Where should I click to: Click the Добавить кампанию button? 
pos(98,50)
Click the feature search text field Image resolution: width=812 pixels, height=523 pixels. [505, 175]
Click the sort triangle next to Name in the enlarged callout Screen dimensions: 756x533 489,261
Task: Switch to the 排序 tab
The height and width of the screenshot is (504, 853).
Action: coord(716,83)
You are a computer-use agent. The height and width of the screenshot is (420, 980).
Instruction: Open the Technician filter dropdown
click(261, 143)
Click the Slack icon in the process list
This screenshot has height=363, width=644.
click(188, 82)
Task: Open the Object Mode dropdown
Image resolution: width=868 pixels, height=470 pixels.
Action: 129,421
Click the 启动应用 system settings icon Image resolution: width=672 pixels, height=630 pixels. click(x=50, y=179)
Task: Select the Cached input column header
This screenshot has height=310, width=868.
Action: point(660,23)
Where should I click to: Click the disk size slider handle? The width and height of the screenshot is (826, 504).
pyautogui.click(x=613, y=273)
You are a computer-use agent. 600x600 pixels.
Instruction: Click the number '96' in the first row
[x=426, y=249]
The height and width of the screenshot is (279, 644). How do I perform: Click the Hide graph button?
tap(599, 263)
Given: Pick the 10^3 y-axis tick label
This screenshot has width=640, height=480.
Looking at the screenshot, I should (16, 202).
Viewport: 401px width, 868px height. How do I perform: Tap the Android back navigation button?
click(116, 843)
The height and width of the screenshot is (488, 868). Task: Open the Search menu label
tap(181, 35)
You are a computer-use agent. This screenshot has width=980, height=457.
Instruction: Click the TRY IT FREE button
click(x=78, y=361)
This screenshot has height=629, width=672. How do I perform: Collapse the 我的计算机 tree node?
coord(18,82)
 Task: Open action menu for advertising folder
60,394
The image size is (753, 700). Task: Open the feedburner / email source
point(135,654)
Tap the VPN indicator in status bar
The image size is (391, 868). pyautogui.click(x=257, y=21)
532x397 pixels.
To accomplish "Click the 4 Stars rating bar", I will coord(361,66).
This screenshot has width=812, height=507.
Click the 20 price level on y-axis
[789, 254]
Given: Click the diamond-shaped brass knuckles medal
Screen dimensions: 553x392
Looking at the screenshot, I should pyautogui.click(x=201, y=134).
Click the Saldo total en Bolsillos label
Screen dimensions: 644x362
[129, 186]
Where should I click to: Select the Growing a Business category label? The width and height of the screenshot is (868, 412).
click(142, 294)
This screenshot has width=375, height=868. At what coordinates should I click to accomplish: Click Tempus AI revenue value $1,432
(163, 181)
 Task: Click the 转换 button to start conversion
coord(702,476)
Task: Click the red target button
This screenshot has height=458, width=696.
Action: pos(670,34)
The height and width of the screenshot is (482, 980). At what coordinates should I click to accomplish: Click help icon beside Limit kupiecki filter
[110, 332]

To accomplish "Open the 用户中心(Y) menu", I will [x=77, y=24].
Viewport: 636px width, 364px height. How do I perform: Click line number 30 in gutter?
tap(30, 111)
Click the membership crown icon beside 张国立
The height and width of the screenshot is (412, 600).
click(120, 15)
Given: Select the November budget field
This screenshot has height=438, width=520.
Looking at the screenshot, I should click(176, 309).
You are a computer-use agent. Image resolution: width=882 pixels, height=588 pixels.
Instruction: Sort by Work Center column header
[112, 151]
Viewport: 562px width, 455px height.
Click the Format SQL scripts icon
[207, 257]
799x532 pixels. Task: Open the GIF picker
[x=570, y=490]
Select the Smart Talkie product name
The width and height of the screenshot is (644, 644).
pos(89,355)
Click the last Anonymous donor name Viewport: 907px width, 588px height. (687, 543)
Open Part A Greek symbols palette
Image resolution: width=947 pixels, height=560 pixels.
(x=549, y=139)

**********

Work required: Could you copy out all of the records above exactly?

Expected answer:
Where should I click to: Click the Добавить кампанию button? 
pos(98,50)
Click the feature search text field Image resolution: width=812 pixels, height=523 pixels. [505, 175]
Click the sort triangle next to Name in the enlarged callout Screen dimensions: 756x533 489,261
Task: Switch to the 排序 tab
The height and width of the screenshot is (504, 853).
Action: coord(716,83)
You are a computer-use agent. The height and width of the screenshot is (420, 980).
Instruction: Open the Technician filter dropdown
click(261, 143)
Click the Slack icon in the process list
This screenshot has height=363, width=644.
click(188, 82)
Task: Open the Object Mode dropdown
Image resolution: width=868 pixels, height=470 pixels.
Action: 129,421
Click the 启动应用 system settings icon Image resolution: width=672 pixels, height=630 pixels. click(x=50, y=179)
Task: Select the Cached input column header
This screenshot has height=310, width=868.
Action: point(660,23)
Where should I click to: Click the disk size slider handle? The width and height of the screenshot is (826, 504).
pyautogui.click(x=613, y=273)
You are a computer-use agent. 600x600 pixels.
Instruction: Click the number '96' in the first row
[x=426, y=249]
The height and width of the screenshot is (279, 644). How do I perform: Click the Hide graph button?
tap(599, 263)
Given: Pick the 10^3 y-axis tick label
This screenshot has width=640, height=480.
Looking at the screenshot, I should (16, 202).
Viewport: 401px width, 868px height. How do I perform: Tap the Android back navigation button?
click(116, 843)
The height and width of the screenshot is (488, 868). Task: Open the Search menu label
tap(181, 35)
You are a computer-use agent. This screenshot has width=980, height=457.
Instruction: Click the TRY IT FREE button
click(x=78, y=361)
This screenshot has height=629, width=672. How do I perform: Collapse the 我的计算机 tree node?
coord(18,82)
 Task: Open action menu for advertising folder
60,394
The image size is (753, 700). Task: Open the feedburner / email source
point(135,654)
Tap the VPN indicator in status bar
The image size is (391, 868). pyautogui.click(x=257, y=21)
532x397 pixels.
To accomplish "Click the 4 Stars rating bar", I will coord(361,66).
This screenshot has width=812, height=507.
Click the 20 price level on y-axis
[789, 254]
Given: Click the diamond-shaped brass knuckles medal
Screen dimensions: 553x392
Looking at the screenshot, I should pyautogui.click(x=201, y=134).
Click the Saldo total en Bolsillos label
Screen dimensions: 644x362
[129, 186]
Where should I click to: Select the Growing a Business category label? The width and height of the screenshot is (868, 412).
click(142, 294)
This screenshot has width=375, height=868. At what coordinates should I click to accomplish: Click Tempus AI revenue value $1,432
(163, 181)
 Task: Click the 转换 button to start conversion
coord(702,476)
Task: Click the red target button
This screenshot has height=458, width=696.
Action: pos(670,34)
The height and width of the screenshot is (482, 980). At what coordinates should I click to accomplish: Click help icon beside Limit kupiecki filter
[110, 332]

To accomplish "Open the 用户中心(Y) menu", I will [x=77, y=24].
Viewport: 636px width, 364px height. How do I perform: Click line number 30 in gutter?
tap(30, 111)
Click the membership crown icon beside 张国立
The height and width of the screenshot is (412, 600).
click(120, 15)
Given: Select the November budget field
This screenshot has height=438, width=520.
Looking at the screenshot, I should click(176, 309).
You are a computer-use agent. Image resolution: width=882 pixels, height=588 pixels.
Instruction: Sort by Work Center column header
[112, 151]
Viewport: 562px width, 455px height.
Click the Format SQL scripts icon
[207, 257]
799x532 pixels. Task: Open the GIF picker
[x=570, y=490]
Select the Smart Talkie product name
The width and height of the screenshot is (644, 644).
pos(89,355)
Click the last Anonymous donor name Viewport: 907px width, 588px height. (687, 543)
Open Part A Greek symbols palette
Image resolution: width=947 pixels, height=560 pixels.
(x=549, y=139)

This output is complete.